Get your IT team involved early in the process
Getting the IT team on board and understanding the company’s RPA strategy is a key component to a successful implementation and maintaining that strategy to ensure everything is working properly. They should be involved in key decisions such as if it’s a smart decision if the RPA tool should be hosted on-site, at a third-party data center or use specialized RPA hosting. They also need to identify which bots will need to be running around the clock, overseeing and refreshing strategies to meet regulatory requirements and RPA deployments. Having a joint team of people who are more involved in the business processes and those who are more knowledgeable and aware of the technologies’ capabilities will allow the RPA implementation to be executed successfully. When business leaders have a master plan to quickly execute RPA, there may be quite a few speed bumps along the way. The IT team can help prioritize what needs to be automated. A software bot can do great things, but if the process mapping isn’t well thought out, it just might be a disaster- and a very expensive one at that. Define expectations and communicate that among both teams so the whole organization understands the new processes. Different processes may require different levels of automation as well and will likely impact everyone in the organization.
Create a maintenance plan
Once you’ve defined which processes need to be automated and what RPA software will be utilized, it’s vital to consider how that process will be maintained and who will be leading those efforts. By implementing an automation solution, it will turn your daily operations on its head.
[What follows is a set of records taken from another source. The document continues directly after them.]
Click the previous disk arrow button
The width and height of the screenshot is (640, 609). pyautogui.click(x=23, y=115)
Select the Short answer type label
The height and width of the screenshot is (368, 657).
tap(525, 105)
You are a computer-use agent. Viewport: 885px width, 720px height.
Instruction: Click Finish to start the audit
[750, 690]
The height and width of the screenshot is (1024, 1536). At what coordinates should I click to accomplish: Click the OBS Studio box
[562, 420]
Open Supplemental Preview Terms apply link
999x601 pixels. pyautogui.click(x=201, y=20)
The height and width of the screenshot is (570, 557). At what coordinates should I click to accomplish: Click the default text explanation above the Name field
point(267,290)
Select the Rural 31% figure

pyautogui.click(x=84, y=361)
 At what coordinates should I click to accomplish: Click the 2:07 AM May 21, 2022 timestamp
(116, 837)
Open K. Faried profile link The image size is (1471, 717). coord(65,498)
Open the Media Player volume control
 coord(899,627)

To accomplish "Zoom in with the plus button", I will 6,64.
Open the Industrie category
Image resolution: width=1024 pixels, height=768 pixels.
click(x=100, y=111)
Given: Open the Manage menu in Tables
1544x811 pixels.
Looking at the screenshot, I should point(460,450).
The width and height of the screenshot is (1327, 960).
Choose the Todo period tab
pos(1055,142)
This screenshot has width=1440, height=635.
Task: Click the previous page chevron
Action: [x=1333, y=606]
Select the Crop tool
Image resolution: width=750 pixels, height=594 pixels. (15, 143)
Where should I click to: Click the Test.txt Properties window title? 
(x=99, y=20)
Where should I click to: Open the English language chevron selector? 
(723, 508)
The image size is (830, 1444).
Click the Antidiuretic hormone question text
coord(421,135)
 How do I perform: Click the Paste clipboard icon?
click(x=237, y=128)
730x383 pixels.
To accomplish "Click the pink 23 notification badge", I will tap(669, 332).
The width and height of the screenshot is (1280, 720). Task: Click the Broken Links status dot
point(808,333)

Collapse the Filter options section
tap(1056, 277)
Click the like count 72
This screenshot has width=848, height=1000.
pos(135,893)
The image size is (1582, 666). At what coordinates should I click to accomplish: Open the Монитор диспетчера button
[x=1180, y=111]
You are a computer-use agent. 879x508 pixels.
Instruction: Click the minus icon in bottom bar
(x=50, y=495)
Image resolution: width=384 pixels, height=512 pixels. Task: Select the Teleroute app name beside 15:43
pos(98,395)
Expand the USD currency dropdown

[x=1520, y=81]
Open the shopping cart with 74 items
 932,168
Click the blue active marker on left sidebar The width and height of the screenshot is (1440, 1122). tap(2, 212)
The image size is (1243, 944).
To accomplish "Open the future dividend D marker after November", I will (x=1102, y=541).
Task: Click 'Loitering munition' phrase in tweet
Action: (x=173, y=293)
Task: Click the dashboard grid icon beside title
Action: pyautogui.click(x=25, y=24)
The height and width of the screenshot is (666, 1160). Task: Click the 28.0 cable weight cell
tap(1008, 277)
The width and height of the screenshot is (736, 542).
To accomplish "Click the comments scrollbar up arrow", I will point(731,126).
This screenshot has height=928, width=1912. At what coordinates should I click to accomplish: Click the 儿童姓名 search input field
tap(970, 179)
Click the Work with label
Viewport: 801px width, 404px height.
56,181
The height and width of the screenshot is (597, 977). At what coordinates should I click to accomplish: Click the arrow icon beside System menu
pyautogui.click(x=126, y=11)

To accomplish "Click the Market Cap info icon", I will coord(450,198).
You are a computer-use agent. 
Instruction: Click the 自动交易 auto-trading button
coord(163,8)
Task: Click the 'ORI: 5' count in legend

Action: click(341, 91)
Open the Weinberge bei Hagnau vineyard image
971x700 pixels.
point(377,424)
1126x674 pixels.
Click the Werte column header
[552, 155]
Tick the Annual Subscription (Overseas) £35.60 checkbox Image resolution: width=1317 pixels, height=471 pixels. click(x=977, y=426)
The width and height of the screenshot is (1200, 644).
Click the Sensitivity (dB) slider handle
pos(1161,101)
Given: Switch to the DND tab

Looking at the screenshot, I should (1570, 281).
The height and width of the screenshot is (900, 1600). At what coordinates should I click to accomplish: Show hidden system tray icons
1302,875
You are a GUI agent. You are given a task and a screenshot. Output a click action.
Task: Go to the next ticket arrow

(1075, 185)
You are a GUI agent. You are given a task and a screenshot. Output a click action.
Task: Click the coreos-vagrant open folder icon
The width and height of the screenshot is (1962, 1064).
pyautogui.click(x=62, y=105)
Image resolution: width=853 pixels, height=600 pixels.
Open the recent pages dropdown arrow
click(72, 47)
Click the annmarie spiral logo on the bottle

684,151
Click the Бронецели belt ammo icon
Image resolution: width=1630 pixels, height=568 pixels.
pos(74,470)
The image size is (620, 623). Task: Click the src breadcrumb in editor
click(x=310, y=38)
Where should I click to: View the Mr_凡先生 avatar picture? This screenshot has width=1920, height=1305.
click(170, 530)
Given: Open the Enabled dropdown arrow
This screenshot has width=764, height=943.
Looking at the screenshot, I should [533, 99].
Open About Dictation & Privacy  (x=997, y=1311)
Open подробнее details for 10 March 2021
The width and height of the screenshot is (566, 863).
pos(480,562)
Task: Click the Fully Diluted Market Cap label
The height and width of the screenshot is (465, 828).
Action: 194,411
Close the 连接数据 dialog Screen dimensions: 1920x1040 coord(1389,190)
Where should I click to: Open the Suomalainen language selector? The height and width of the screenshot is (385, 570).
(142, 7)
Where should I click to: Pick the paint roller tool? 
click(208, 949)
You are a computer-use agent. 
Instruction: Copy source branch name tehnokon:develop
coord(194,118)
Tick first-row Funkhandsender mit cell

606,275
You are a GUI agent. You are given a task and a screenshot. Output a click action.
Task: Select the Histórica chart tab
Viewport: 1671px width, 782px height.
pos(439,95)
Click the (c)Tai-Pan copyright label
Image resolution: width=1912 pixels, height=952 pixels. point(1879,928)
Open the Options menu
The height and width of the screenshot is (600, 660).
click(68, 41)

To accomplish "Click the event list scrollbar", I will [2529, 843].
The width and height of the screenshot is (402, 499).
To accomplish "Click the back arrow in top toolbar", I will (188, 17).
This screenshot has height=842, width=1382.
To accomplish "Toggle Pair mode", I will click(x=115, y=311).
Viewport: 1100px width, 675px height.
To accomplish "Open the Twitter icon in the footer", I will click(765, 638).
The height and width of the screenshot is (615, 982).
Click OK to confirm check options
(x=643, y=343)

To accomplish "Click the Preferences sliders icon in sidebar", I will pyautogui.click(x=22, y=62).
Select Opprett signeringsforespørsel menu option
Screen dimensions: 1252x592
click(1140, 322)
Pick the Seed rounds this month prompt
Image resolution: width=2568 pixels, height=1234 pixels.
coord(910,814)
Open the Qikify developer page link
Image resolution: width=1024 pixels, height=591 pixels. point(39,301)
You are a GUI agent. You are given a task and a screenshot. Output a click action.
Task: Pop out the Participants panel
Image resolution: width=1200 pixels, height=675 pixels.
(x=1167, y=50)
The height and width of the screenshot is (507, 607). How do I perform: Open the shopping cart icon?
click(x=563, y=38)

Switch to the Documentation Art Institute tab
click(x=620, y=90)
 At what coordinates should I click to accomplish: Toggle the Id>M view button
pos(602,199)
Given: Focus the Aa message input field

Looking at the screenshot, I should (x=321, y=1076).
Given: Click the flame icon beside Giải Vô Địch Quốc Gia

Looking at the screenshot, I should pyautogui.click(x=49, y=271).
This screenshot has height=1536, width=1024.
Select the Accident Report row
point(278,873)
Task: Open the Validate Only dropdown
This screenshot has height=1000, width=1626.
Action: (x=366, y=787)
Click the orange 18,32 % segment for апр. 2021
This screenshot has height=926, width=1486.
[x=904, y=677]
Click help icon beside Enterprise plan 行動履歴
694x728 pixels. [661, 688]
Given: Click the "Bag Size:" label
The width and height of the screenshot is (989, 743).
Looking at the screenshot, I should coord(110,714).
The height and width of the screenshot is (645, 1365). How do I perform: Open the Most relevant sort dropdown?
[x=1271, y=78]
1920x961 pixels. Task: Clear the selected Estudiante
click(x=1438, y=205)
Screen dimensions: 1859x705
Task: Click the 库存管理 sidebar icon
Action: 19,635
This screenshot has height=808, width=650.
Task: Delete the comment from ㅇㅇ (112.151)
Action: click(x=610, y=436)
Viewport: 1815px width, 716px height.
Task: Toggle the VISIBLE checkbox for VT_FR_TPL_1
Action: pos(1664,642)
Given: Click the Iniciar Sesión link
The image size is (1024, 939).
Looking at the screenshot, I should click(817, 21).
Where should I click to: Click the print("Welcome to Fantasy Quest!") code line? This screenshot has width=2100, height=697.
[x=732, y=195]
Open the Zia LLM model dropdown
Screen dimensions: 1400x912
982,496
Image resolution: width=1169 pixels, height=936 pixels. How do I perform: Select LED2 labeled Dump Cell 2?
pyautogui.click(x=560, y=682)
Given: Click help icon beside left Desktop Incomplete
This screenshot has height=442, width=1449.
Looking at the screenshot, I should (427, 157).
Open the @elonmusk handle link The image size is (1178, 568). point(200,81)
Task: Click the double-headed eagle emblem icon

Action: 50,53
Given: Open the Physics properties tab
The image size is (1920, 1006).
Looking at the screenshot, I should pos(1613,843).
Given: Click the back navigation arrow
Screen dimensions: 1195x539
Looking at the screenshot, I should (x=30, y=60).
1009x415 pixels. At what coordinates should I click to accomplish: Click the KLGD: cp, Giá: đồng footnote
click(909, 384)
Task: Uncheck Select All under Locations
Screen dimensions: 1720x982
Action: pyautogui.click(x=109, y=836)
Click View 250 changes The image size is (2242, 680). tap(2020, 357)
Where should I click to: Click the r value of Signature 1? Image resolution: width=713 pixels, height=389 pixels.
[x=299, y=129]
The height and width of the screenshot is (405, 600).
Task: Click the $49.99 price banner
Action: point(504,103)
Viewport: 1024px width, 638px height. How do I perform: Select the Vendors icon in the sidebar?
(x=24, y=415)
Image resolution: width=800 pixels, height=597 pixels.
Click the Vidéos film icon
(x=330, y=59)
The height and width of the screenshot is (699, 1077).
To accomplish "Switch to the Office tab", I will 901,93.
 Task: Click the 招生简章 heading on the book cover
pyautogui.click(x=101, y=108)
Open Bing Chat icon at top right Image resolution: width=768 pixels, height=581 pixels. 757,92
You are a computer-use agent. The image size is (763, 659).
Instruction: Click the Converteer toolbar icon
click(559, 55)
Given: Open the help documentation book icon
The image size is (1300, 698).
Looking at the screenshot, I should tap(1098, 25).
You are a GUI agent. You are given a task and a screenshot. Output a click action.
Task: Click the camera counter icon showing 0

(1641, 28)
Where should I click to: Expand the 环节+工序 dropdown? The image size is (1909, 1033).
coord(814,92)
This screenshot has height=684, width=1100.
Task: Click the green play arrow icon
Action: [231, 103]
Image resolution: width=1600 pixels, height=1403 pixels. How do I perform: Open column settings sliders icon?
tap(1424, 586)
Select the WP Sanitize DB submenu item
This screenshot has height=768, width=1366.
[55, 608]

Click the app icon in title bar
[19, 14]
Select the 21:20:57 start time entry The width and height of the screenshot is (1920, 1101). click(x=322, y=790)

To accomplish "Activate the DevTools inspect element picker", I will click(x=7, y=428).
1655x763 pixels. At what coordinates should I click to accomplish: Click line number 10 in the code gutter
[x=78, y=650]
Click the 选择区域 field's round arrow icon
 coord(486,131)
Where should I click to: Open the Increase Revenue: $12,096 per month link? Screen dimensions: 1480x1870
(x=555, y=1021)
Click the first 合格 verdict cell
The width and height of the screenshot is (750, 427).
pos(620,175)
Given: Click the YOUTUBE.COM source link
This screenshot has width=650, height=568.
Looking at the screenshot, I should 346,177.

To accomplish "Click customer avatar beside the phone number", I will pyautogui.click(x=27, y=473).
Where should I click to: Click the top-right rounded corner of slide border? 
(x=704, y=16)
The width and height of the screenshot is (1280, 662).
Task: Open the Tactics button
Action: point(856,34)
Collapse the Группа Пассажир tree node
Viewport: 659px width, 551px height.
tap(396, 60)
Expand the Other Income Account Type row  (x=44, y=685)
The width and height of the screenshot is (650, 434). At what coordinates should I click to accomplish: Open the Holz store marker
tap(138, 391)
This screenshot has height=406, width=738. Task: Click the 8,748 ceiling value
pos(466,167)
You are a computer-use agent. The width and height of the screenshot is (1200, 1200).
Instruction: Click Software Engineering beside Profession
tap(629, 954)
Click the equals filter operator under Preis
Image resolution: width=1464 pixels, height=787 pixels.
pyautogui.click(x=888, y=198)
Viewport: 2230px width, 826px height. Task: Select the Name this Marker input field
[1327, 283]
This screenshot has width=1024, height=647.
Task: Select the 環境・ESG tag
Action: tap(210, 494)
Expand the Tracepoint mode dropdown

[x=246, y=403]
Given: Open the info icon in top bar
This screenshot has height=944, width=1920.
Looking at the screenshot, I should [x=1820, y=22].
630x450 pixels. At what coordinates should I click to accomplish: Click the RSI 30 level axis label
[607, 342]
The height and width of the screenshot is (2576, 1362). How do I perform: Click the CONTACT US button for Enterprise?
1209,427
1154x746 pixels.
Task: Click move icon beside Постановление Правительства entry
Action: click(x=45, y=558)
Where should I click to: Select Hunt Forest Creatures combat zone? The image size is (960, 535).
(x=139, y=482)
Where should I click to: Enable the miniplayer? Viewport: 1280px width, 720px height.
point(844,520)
It’s new, and your RPA performs those set tasks will need to be monitored, reported on, and maintained. When a process or systems is modified, that can break software bots that aren’t designed to automatically accommodate for those changes. Creating a maintenance strategy is going to be just as important as the implementation process so everything is running smoothly and effectively. One of the best things about an RPA strategy is that an organization will start to experience ROI almost immediately, but if the RPA strategy isn’t maintained properly, things can fall apart, especially if you eventually want to scale up once you have bots in place.
With RPA’s current growth rate, nearly every company will be using it in some form in the next five years, and will reach near-universal adoption by 2023, according to Deloitte. How organizations operate is something that is clearly changing and leaders are now looking to see how they can work smarter- cue RPA. It’s all about defining your goals and the opportunities your organization has within the RPA space in order to make the greatest impact.